→ **Task 1**: Which land area figures appear in the article on the proposed Stratford glass plant? List every one.
→ **Task 2**: Print the part of the Stratford glass plant article from "Interior of a" up to and including "(Xinyi video grab)".

Interior of a Xinyi glass manufacturing plant. The company is proposing to build a huge plant in Stratford Ontario, but not all residents want it. (Xinyi video grab)

Opposition mounts against Chinese glass plant in Ontario town

Stratford Ontario is a small to medium sized city of some 32,000 souls. Well-known for its world-famous Stratford Shakespearean theatre and festival, it’s known as the “Festival City”.  It’s also in the midst of a large agricultural region.

But there’s controversy brewing.

The city council  has approved a preliminary bid from a Chinese float glass manufacturer to build a huge plant there, something many citizens are opposed to. Float glass is commonly used in commercial construction.

To encourage the factory bid the city purchased land just outside the city’s industrial park and the province issued a special ‘municipal zoning order’ (MZO) , to rezone the land specifically for the glass plant. Locals have been angered by this provincial government move and that of the city mayor which they claim circumvents normal planning  and public input into the decision

It is both the idea of the huge Xinyi Canada  (pron: sheen yee)  glass plant and the manner in which the council approved it that have raised the ire of locals.

A group opposed to the plant ‘Get Concerned Stratford’, staged a 100-person COVID limited protest outside Stratford City Hall on Monday afternoon (Melissa Verspeeten

One of the additional concerns is that the plant will be built on 70 hectares (175 acres) of prime, class 1 and 2 farm land at the edge of the city and in the province which has been losing substantial amounts of critical farm land to development every year . According to an email from the Ontario Federation of Agriculture the latest figures show the province lost over 1,200 sq.km of farmland between 2011 and 2016. The Perth County branch of the OFA notes in a letter to the Stratford council that some 623 hectares (1540 acres) of farmland have been lost to the city in the past five years.

There are also concerns about the environmental footprint of the factory.

Internationally renowned musician, singer, songwriter and Stratford resident, Loreena McKennitt, speaks at the Stratford protest Monday. She is concerned about the lack of transparency and the manner in which council has moved ahead with the deal. (Mark McCauley)

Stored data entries
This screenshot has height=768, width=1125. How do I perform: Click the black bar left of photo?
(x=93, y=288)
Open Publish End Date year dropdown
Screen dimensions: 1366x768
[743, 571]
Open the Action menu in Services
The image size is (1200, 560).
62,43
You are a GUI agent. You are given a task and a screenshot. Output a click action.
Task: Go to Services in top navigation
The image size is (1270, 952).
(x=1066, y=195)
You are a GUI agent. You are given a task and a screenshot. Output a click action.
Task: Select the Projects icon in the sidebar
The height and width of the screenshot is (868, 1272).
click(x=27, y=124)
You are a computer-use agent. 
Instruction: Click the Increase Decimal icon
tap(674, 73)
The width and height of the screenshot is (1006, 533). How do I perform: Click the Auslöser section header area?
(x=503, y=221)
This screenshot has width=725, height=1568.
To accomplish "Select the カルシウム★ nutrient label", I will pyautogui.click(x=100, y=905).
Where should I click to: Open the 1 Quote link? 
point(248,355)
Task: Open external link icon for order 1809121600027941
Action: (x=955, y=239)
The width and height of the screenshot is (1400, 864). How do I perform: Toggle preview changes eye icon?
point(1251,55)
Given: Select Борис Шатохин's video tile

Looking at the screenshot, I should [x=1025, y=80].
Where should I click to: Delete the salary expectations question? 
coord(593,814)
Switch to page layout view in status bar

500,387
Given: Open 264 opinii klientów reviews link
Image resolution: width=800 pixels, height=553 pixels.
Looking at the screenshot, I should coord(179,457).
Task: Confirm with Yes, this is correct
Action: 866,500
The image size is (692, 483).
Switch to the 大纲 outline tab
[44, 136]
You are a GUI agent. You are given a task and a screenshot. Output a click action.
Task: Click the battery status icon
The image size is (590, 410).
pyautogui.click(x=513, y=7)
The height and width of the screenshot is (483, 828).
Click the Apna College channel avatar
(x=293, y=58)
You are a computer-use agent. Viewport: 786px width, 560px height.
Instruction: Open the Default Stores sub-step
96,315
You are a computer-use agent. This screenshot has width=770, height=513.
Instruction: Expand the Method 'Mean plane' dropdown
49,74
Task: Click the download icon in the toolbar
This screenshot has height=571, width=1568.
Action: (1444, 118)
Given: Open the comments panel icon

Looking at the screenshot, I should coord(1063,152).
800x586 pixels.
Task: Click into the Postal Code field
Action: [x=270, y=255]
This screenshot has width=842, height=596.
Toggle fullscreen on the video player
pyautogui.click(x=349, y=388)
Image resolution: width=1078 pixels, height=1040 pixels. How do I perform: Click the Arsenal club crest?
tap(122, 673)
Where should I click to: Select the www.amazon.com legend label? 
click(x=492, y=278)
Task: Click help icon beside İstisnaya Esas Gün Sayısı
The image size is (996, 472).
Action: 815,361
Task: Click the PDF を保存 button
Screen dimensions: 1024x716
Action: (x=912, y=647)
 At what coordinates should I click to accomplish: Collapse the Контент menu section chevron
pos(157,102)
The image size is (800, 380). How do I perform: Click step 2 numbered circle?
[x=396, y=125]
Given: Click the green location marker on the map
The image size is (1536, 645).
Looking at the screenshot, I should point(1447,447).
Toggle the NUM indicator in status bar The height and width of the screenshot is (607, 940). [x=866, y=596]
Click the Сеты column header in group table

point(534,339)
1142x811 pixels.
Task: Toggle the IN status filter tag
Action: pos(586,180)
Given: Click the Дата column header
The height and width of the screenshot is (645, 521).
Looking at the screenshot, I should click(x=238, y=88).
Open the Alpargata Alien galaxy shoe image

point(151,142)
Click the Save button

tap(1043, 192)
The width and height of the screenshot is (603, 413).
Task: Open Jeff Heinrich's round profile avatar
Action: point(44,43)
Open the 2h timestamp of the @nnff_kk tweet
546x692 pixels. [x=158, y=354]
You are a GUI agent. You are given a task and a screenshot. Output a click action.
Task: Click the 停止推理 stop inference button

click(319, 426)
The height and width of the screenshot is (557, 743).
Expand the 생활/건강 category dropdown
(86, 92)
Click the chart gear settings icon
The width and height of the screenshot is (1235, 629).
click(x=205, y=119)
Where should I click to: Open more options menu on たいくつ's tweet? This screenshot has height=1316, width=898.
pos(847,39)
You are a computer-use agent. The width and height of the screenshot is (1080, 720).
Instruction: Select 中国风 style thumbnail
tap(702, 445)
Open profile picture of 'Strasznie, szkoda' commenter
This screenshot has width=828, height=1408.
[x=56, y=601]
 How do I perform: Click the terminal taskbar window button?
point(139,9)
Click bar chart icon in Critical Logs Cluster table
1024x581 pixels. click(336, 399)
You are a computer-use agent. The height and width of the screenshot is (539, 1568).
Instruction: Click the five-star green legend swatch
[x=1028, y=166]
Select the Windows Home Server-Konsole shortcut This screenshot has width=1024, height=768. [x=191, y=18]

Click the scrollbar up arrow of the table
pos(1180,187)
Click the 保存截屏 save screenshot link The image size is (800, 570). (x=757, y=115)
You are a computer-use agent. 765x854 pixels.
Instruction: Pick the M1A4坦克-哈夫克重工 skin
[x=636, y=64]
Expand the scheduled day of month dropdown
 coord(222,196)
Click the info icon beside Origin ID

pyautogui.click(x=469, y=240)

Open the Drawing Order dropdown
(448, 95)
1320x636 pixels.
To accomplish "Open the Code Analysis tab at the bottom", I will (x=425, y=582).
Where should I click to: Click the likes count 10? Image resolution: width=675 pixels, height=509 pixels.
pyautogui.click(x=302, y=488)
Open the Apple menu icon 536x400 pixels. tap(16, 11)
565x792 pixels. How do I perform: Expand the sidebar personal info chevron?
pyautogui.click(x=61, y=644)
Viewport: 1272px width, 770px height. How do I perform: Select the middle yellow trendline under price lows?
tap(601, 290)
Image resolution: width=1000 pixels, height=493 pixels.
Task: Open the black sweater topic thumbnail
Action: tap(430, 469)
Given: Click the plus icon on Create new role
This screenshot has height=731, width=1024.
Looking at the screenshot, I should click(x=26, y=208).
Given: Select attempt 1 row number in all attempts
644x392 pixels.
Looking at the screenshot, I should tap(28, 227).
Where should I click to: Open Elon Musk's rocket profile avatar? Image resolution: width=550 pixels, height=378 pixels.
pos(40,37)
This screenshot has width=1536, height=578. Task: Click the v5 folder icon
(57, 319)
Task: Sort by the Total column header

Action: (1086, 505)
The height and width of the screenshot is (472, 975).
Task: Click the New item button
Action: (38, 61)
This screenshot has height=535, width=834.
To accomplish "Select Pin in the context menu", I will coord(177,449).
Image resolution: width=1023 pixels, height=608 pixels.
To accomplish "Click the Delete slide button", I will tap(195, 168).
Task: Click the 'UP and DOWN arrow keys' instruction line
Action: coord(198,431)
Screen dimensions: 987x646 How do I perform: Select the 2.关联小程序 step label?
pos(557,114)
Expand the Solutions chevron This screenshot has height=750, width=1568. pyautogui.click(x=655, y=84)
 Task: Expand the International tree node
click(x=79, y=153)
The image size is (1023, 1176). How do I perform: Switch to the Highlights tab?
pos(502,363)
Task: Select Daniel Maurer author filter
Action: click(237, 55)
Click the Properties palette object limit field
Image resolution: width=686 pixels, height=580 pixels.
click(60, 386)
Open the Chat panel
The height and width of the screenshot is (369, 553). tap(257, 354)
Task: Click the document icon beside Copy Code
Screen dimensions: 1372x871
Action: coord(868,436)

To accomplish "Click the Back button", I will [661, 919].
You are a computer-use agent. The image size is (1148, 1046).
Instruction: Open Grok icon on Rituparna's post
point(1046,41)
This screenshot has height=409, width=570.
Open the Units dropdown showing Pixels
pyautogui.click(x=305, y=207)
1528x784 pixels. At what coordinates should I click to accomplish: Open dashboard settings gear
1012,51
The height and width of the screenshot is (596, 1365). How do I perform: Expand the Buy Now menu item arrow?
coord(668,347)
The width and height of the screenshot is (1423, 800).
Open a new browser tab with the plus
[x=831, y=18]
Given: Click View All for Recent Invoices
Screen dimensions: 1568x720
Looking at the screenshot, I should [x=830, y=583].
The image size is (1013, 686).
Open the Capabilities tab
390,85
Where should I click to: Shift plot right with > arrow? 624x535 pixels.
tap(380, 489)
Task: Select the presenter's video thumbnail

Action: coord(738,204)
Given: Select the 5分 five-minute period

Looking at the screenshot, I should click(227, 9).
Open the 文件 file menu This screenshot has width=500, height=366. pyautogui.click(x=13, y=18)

→ **Task answer 1**:
- 70 hectares
- 175 acres
- 1,200 sq.km
- 623 hectares
- 1540 acres

→ **Task answer 2**:
Interior of a Xinyi glass manufacturing plant. The company is proposing to build a huge plant in Stratford Ontario, but not all residents want it. (Xinyi video grab)